* PROBLEM TO SOLVE
Give again, word for word, every line in the entries below from the line with "Перейти в каталог (17, 2560)" up to and including the line with "Устройства надвижения электросварных", and no other line.

Collected data entries:
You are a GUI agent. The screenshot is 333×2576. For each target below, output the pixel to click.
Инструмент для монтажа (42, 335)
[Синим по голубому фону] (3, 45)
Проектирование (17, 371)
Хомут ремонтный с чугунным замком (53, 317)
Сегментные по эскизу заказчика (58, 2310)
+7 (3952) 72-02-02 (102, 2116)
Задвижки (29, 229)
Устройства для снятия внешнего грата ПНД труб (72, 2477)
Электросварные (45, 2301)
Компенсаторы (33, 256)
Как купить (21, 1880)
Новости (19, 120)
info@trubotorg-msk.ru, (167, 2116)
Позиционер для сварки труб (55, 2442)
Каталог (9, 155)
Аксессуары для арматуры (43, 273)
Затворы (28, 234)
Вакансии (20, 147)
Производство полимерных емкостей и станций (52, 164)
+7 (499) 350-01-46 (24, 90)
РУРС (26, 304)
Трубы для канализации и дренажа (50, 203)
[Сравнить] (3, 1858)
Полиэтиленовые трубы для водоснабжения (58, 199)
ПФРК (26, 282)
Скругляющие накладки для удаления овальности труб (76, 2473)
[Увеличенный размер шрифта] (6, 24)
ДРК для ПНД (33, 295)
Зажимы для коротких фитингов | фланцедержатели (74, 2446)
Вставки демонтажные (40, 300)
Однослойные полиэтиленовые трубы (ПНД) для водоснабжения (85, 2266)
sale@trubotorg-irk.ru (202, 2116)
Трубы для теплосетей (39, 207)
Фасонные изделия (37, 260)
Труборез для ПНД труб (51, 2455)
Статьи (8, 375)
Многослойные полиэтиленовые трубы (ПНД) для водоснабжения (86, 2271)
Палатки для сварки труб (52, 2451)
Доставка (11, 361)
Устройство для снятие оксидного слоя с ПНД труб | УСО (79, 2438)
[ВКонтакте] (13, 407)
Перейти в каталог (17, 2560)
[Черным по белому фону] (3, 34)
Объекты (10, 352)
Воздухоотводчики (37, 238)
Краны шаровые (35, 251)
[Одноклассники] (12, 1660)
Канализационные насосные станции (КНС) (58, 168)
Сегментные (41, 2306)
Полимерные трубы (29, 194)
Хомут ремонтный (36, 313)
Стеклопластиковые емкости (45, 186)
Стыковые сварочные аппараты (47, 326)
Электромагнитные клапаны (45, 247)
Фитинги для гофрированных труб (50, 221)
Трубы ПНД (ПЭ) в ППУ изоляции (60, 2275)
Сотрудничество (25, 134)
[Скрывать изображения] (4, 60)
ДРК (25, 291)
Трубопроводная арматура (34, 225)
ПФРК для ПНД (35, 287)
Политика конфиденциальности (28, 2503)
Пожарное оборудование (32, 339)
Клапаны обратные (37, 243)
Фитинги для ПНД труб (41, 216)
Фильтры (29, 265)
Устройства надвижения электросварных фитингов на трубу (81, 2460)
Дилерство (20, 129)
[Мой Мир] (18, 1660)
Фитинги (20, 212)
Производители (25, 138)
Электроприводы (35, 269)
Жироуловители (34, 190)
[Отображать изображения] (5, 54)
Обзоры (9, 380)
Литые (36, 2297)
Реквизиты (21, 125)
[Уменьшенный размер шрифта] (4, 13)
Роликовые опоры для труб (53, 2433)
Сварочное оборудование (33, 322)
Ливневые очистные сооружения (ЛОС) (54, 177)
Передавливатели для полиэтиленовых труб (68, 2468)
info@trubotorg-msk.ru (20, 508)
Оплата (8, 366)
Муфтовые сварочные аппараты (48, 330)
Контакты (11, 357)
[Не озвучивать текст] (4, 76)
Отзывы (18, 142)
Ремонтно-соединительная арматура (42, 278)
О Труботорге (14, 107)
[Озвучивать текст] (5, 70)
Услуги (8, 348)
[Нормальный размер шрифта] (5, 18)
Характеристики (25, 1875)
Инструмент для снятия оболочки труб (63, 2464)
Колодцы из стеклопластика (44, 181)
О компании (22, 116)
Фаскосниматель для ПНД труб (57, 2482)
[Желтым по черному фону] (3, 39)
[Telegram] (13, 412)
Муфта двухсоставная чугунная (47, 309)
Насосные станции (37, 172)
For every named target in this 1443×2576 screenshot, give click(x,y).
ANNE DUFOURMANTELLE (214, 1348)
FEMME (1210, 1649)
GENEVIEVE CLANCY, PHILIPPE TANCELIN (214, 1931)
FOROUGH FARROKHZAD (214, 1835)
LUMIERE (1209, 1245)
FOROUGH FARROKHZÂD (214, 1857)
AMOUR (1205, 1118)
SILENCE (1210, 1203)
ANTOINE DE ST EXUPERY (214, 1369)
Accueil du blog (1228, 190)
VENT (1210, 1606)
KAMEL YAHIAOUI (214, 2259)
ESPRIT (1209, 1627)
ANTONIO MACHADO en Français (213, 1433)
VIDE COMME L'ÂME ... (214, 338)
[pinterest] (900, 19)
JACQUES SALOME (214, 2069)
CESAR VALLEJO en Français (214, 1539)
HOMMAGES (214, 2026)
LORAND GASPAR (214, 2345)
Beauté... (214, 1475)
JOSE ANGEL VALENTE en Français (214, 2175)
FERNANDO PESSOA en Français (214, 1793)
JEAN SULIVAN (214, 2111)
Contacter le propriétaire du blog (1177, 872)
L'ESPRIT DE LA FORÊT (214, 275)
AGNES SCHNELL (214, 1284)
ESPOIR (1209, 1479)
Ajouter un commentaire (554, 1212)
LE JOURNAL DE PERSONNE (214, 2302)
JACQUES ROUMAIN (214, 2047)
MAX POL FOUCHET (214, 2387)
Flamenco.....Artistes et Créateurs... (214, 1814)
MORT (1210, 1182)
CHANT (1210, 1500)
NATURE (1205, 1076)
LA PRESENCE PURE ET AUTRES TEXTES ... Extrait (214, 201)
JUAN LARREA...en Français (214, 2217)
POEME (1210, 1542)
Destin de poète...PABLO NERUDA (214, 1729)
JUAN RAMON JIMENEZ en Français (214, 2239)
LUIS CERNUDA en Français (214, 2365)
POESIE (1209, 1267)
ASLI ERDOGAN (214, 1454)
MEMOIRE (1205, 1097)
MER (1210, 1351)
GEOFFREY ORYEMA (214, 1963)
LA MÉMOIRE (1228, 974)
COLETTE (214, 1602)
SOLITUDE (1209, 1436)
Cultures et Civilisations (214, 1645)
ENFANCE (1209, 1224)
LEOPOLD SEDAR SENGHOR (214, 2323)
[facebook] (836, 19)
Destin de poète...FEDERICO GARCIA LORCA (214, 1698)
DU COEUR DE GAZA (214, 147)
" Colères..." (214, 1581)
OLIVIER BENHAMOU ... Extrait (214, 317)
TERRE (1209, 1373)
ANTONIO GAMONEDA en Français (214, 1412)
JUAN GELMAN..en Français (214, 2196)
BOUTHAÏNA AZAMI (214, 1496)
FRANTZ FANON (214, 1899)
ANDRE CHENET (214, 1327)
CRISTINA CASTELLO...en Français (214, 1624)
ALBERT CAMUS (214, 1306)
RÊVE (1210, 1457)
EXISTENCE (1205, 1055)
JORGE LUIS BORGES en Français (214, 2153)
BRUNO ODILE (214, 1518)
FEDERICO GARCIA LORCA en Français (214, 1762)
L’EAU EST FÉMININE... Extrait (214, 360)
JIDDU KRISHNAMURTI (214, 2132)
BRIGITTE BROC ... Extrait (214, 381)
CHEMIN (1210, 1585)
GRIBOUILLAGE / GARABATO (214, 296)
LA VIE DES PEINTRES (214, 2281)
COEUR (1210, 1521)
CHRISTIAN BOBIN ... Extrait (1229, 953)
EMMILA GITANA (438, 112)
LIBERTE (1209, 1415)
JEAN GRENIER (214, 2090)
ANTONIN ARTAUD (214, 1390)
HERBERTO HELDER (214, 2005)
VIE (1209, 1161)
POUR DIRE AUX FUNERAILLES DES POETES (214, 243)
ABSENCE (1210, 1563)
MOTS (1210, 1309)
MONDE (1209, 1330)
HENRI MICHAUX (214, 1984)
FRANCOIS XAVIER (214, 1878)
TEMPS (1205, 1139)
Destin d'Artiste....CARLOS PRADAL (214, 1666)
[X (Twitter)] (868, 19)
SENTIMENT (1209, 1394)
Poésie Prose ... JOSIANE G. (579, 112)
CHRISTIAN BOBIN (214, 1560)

* EXPECTED OUTPUT
Перейти в каталог (17, 2560)
[Черным по белому фону] (3, 34)
Объекты (10, 352)
Воздухоотводчики (37, 238)
Краны шаровые (35, 251)
[Одноклассники] (12, 1660)
Канализационные насосные станции (КНС) (58, 168)
Сегментные (41, 2306)
Полимерные трубы (29, 194)
Хомут ремонтный (36, 313)
Стеклопластиковые емкости (45, 186)
Стыковые сварочные аппараты (47, 326)
Электромагнитные клапаны (45, 247)
Фитинги для гофрированных труб (50, 221)
Трубы ПНД (ПЭ) в ППУ изоляции (60, 2275)
Сотрудничество (25, 134)
[Скрывать изображения] (4, 60)
ДРК (25, 291)
Трубопроводная арматура (34, 225)
ПФРК для ПНД (35, 287)
Политика конфиденциальности (28, 2503)
Пожарное оборудование (32, 339)
Клапаны обратные (37, 243)
Фитинги для ПНД труб (41, 216)
Фильтры (29, 265)
Устройства надвижения электросварных фитингов на трубу (81, 2460)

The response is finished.